> [Your goal]: Could you reproduce the listing lines from the one containing "Identify the location" through the one containing "pyautogui.click(x=1192, y=266)", inclusive, replacing every "screenshot" with "screen image" and leaving everything else unchanged?

** Opening Input material block **

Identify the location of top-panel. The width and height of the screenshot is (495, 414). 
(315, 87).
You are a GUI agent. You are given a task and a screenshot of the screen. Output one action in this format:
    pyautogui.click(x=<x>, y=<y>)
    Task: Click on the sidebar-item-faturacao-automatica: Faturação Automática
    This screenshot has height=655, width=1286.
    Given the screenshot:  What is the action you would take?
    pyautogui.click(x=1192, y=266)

** Closing Input material block **
** Opening Input material block **

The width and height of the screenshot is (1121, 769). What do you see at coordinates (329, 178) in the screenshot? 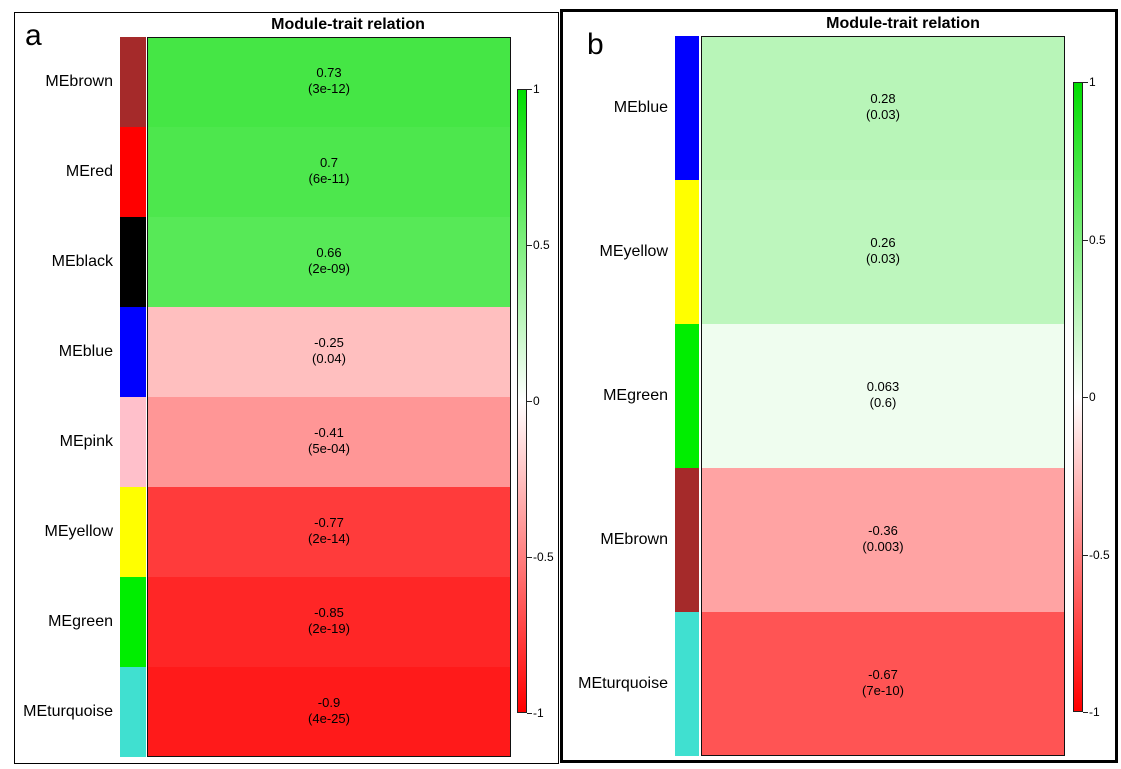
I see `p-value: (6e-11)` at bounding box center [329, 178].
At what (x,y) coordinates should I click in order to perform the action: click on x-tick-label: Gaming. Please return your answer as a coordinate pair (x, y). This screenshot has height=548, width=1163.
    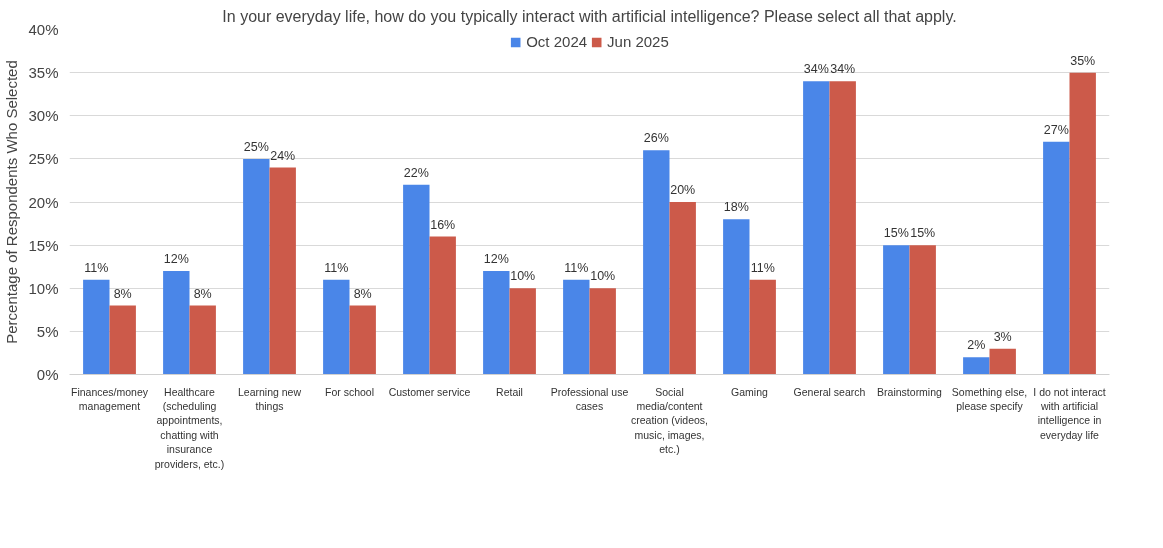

** Closing Input material block **
** Opening Input material block **

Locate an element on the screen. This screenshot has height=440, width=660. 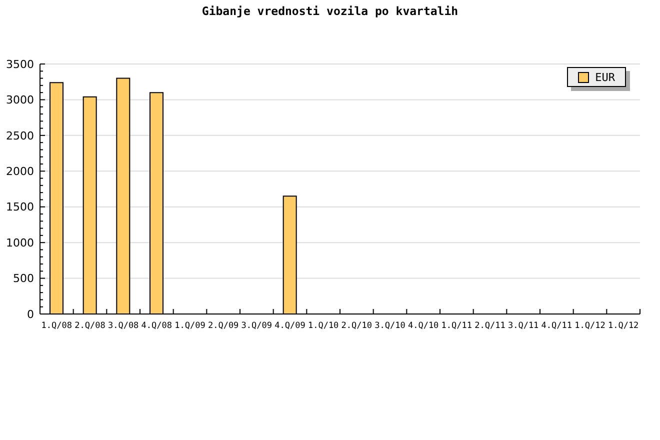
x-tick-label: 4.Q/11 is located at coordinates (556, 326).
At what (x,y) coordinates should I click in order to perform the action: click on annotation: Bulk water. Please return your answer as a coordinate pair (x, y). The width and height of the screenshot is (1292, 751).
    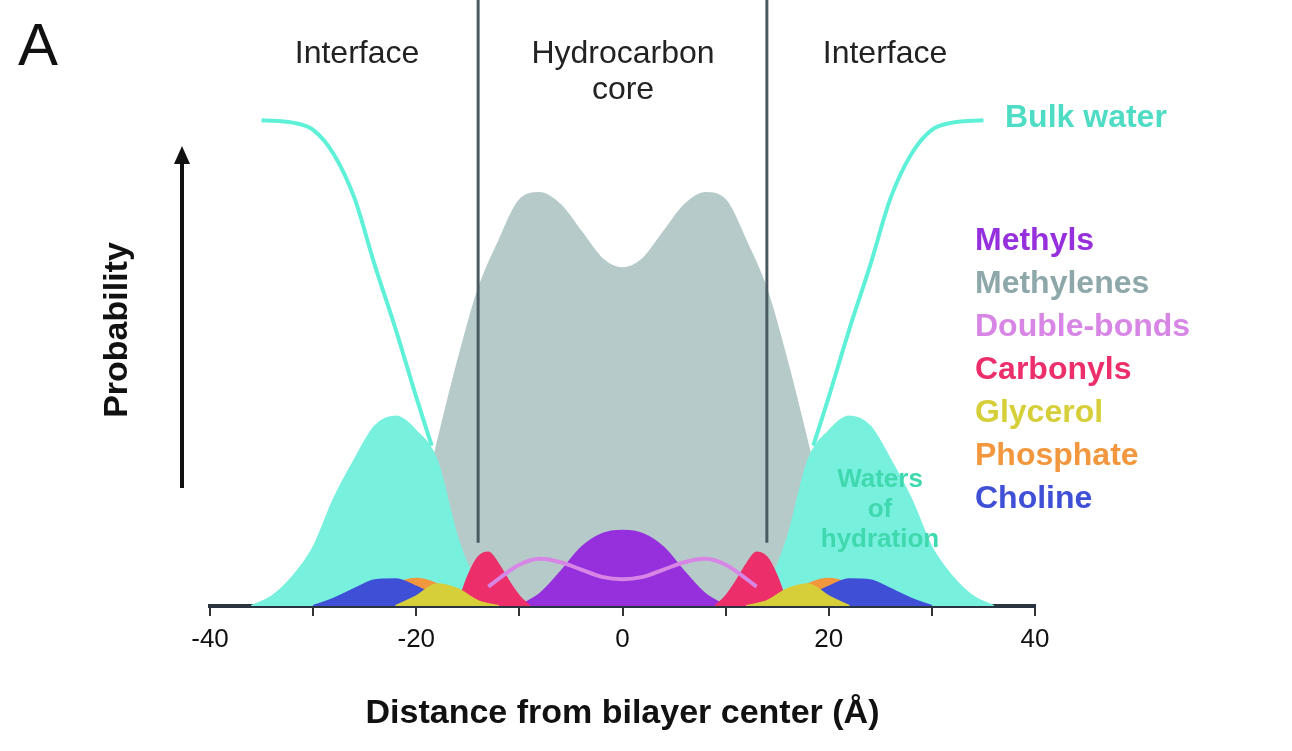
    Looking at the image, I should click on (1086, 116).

** Closing Input material block **

> [Answer to this task]:
Identify the location of top-panel. The width and height of the screen image is (495, 414). 
(315, 87).
You are a GUI agent. You are given a task and a screen image of the screen. Output one action in this format:
    pyautogui.click(x=<x>, y=<y>)
    Task: Click on the sidebar-item-faturacao-automatica: Faturação Automática
    This screen image has height=655, width=1286.
    Given the screen image:  What is the action you would take?
    pyautogui.click(x=1192, y=266)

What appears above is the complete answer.